START Document

Can you get a clear view of this picture in your life?
What would be different about your picture?
What do you need to do to better live out your life purpose?
In her second guest post in this two-part series, Kari Scare digs into the details about the daily plan that is part of her overall life plan. Her method is simple and straight forward, making it very useable for anyone! It brings some structure, but retains flexibility for those days we all need it! I highly recommend you take a look at her overall “Big Picture” in her last post as well as consider the details of her daily plan as she describes it today. You will probably want to read more from Kari at her blog – Struggle to Victory.
My Daily Plan
As detailed in The Big Picture, my husband and I created a life plan together many years ago. We do our best to teach our boys the elements of that life plan in the way we operate as a family and as individuals.
Each member of my family lives out the life plan in very different ways, that is to say we have unique daily game plans. Though how we each live in the details is unique to the individual, we still work as a unit to make sure our family stays on track with its priorities.
Today’s post details the carrying out of the Big Picture “daily plan” from my perspective.
Creating a Daily Plan
Each morning, I make time to allow the following process to happen. During the week, this process can last an hour or two. When the family is home, the process sometimes need shortened or at least metered out differently.
- 1. Hear the timeline the Holy Spirit has for my day. Because I tend to over-control, I must give my day over right away to the Spirit’s control. I do this through time in prayer and God’s Word.
- 2. Make a list of the day’s goals. Sometimes this involves repurposing part of my last “to do” list, and sometimes a new one gets created. This list comes into existence during step 1, usually one piece at a time.
- 3. Seek confirmation of the game plan. Did I mention that I tend to over control? Because this truly is a chronic struggle for me, I spend time reading Christian blog posts and short devotions after my list is created. No set number, just enough until I feel a peace in my spirit about the day’s plan.
This approach attempts to pre-empt my tendency to over-control and script my day too much. In my head, I call it forcing things. I used to live a life where I forced every aspect, partly because I lacked patience and partly because I thrived on control. This scripting or forcing always led to immense frustration.
The above process works well for creating my daily plan. But alone, it’s not quite enough structure. I like flexibility, but I also realize that my moods and feelings can easily distract me. For this reason, I use the following tools to help keep me focused and structured enough to stay productive.

END Document
START Exercise materials

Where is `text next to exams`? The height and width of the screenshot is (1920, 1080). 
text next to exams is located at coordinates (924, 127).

END Exercise materials
START Exercise materials

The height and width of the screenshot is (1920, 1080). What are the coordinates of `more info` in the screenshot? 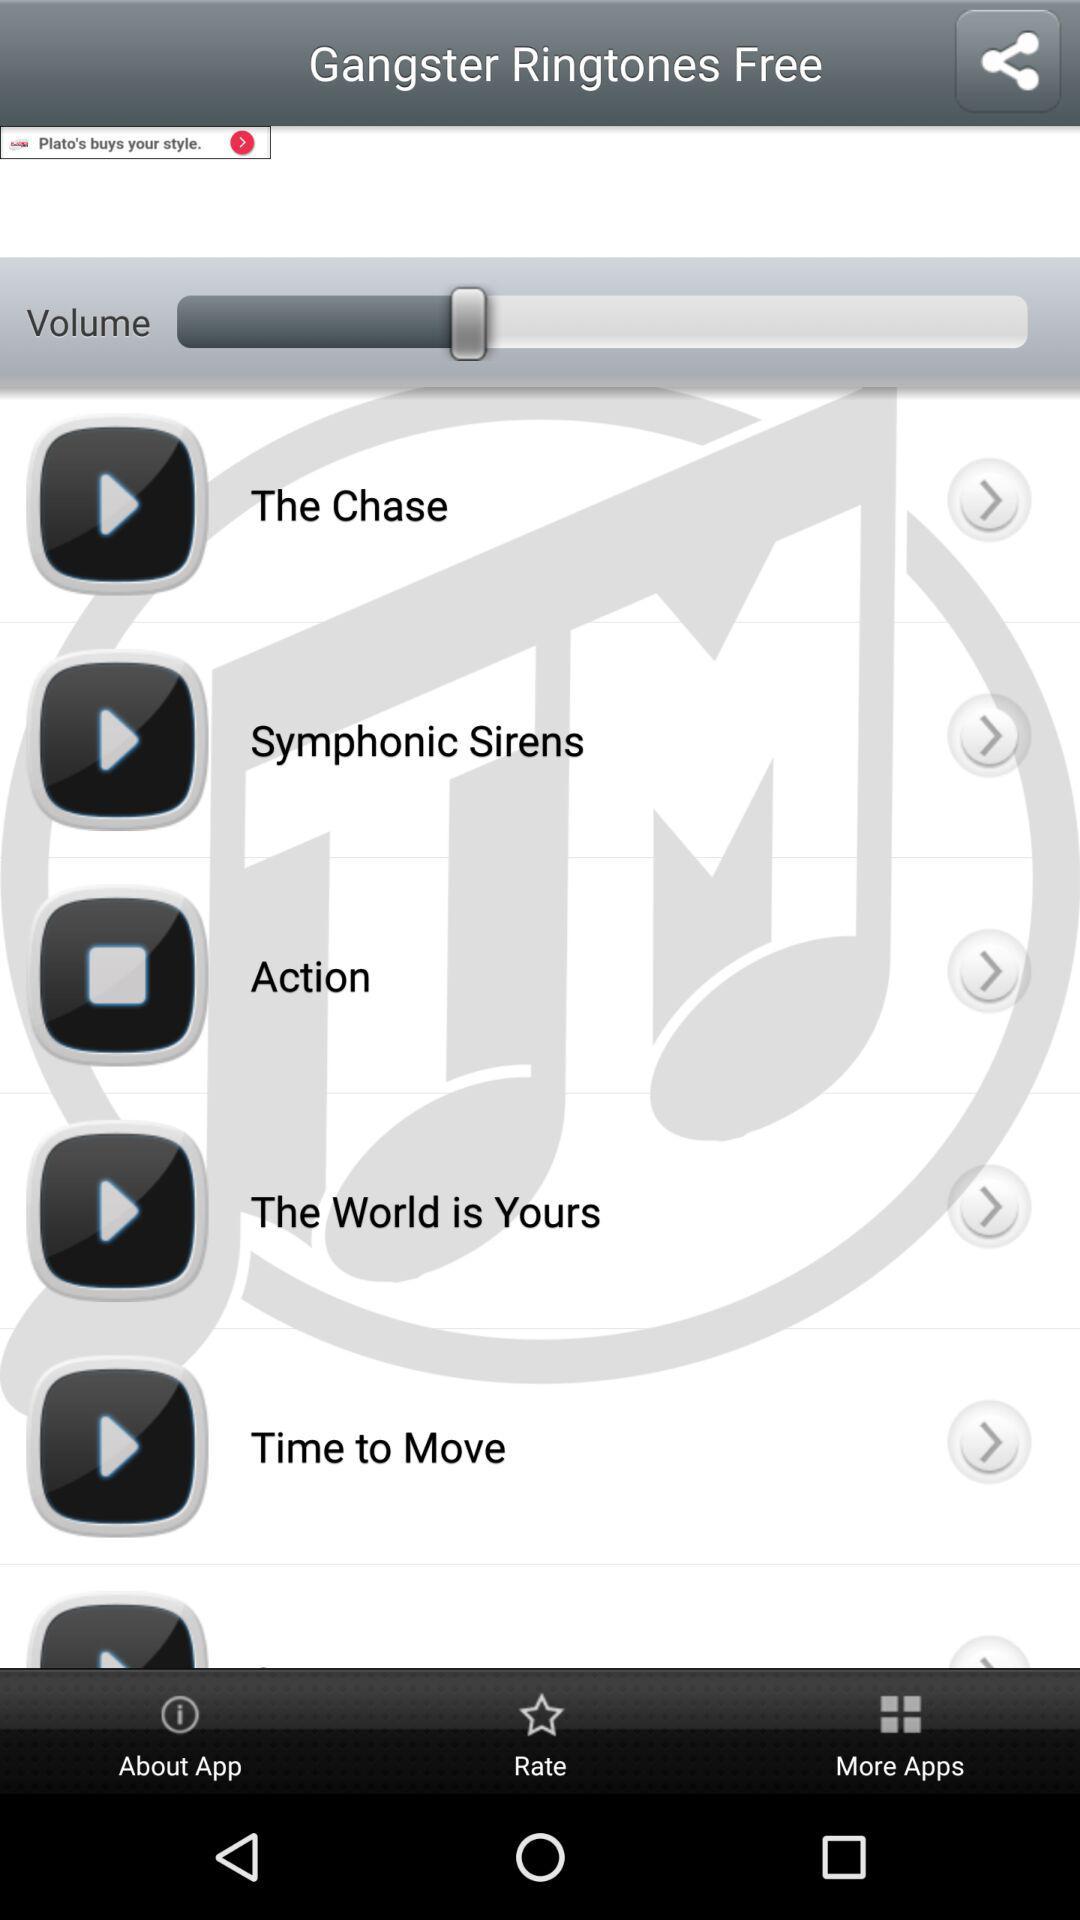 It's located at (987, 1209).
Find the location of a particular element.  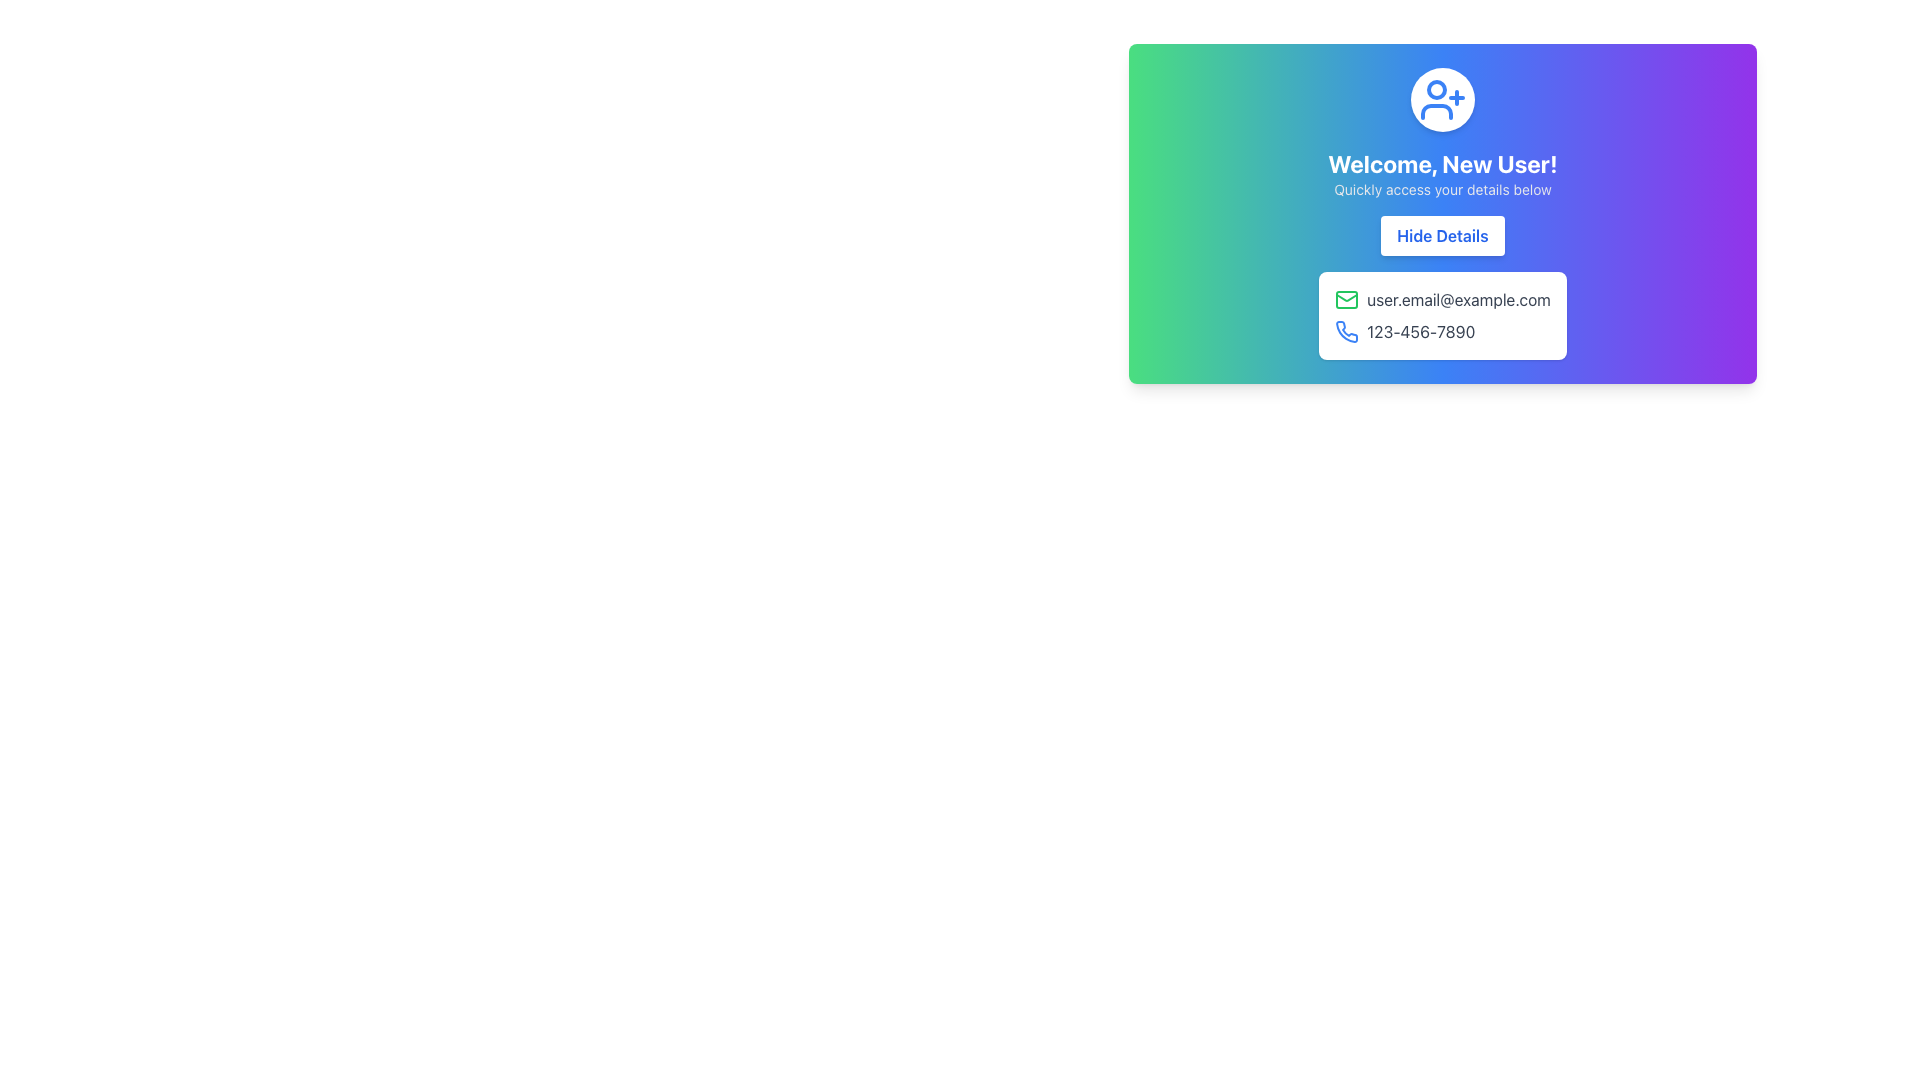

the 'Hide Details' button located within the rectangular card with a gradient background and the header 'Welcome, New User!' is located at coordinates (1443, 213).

END Exercise materials

Exercises to complete -
1. How many lines in the records contain the string "text"? Reply with the number alone.
2. Pick up the post about creating a daily plan after its last sentence and keep writing.

Responses for each task -
1. 2

2.
- · Lists
Some are paper & some electronic. My weekly project list and daily “to do” list (sometimes these are one and sometimes separate), are written out on paper. Then, I use Evernote and Alarm Stiky Note on my tablet for other lists such as books to read and shopping lists.
- · Calendars
I have an electronic calendar for appointments and a paper calendar for my writing. The electronic calendar goes with me pretty much everywhere, but the blog calendar stays with my writing material. I check my electronic calendar daily and the writing calendar when necessary to direct my writing priorities.
- · Journal
This is where I keep prayer requests, where I express my emotion, where I address problems and struggles, and where I consider goals and focus areas.
Devotions allow God to direct my thoughts, feelings, goals, etc. Sometimes I use a book of devotions, and sometimes I use devotions from other blogs. Sometimes I read just one, sometimes several. God uses devotions written by godly people to confirm His Spirit’s direction.
- · Bible study
The Holy Spirit always has a specific focus for me to study that goes deeper than daily devotions.
· Scripture memorization
This is the area with which I struggle the most. I continually have scripture I want to memorize and am working on a solid system that I can stick with.
· Idea book
While I am very picky about the book I use for this, I am not so picky about what I write inside. Sometimes I write brief thoughts, quotes and notes. Sometimes, I write outlines for posts or studies. And often, I write an entire post out before typing it. This is the book I take with me when writing at the coffee shop or sitting outside on the deck. When I want to decide blog post topics, I go through this book.
Each of these items is an essential tool in my daily plan. They are adaptable to my needs and moods, yet they also provide a structure that helps me stay focused. This system helps me release control and rely more on the Spirit’s leading as I live out the details of The Big Picture.
Do you see how you could manage a similar daily plan?
Which of these tools should you immediately add to your daily plan?
Do you see enough flexibility in this daily plan process?
Have you read about the life plan and goal setting methods others use? Do they frustrate you because you think differently or cannot seem to keep up with some of the details they build into their process? If so, you may just love this (and the next) guest post from my friend in the blogging world, Kari Scare. If you like this one, check out more of her work at Struggle To Victory!
The Best Goal-Setting & Time Management Method in Existence!
Guilt. Frustration. Embarrassment. Inadequacy.
This is how I used to feel when I failed to set goals the “right” way. When I heard about a person’s completed life plan or even a personal mission statement, I felt defeated because I just couldn’t manage to create my own.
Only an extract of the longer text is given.